## Work instructions
Rewrite the rows below as a numbered list, omitting any blank lines.

— start of Input data —

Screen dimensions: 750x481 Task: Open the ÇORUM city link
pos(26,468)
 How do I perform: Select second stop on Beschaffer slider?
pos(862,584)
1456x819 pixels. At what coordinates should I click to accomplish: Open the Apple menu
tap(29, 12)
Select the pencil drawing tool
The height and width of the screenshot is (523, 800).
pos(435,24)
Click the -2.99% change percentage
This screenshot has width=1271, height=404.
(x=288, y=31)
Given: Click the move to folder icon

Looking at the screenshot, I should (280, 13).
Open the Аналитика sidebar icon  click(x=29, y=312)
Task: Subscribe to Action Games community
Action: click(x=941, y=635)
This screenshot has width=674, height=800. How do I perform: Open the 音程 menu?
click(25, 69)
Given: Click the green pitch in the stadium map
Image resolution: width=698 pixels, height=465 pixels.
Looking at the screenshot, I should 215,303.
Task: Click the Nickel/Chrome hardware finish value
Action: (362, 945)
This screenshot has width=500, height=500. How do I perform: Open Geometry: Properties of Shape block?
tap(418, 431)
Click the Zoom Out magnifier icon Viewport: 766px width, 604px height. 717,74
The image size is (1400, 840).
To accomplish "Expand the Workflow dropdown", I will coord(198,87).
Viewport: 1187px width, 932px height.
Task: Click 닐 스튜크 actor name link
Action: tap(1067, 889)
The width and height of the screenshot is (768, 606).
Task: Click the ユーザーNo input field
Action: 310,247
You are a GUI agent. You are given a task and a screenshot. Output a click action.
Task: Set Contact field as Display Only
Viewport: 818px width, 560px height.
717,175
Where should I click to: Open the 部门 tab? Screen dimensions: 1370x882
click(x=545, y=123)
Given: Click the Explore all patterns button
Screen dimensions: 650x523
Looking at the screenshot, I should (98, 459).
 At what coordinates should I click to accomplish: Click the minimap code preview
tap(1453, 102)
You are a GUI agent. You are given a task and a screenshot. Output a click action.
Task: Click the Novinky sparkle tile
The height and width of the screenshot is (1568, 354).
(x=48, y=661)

— end of Input data —

## Task solution
1. Screen dimensions: 750x481 Task: Open the ÇORUM city link
2. pos(26,468)
3.  How do I perform: Select second stop on Beschaffer slider?
4. pos(862,584)
5. 1456x819 pixels. At what coordinates should I click to accomplish: Open the Apple menu
6. tap(29, 12)
7. Select the pencil drawing tool
8. The height and width of the screenshot is (523, 800).
9. pos(435,24)
10. Click the -2.99% change percentage
11. This screenshot has width=1271, height=404.
12. (x=288, y=31)
13. Given: Click the move to folder icon
14. Looking at the screenshot, I should (280, 13).
15. Open the Аналитика sidebar icon  click(x=29, y=312)
16. Task: Subscribe to Action Games community
17. Action: click(x=941, y=635)
18. This screenshot has width=674, height=800. How do I perform: Open the 音程 menu?
19. click(25, 69)
20. Given: Click the green pitch in the stadium map
21. Image resolution: width=698 pixels, height=465 pixels.
22. Looking at the screenshot, I should 215,303.
23. Task: Click the Nickel/Chrome hardware finish value
24. Action: (362, 945)
25. This screenshot has width=500, height=500. How do I perform: Open Geometry: Properties of Shape block?
26. tap(418, 431)
27. Click the Zoom Out magnifier icon Viewport: 766px width, 604px height. 717,74
28. The image size is (1400, 840).
29. To accomplish "Expand the Workflow dropdown", I will coord(198,87).
30. Viewport: 1187px width, 932px height.
31. Task: Click 닐 스튜크 actor name link
32. Action: tap(1067, 889)
33. The width and height of the screenshot is (768, 606).
34. Task: Click the ユーザーNo input field
35. Action: 310,247
36. You are a GUI agent. You are given a task and a screenshot. Output a click action.
37. Task: Set Contact field as Display Only
38. Viewport: 818px width, 560px height.
39. 717,175
40. Where should I click to: Open the 部门 tab? Screen dimensions: 1370x882
41. click(x=545, y=123)
42. Given: Click the Explore all patterns button
43. Screen dimensions: 650x523
44. Looking at the screenshot, I should (98, 459).
45.  At what coordinates should I click to accomplish: Click the minimap code preview
46. tap(1453, 102)
47. You are a GUI agent. You are given a task and a screenshot. Output a click action.
48. Task: Click the Novinky sparkle tile
49. The height and width of the screenshot is (1568, 354).
50. (x=48, y=661)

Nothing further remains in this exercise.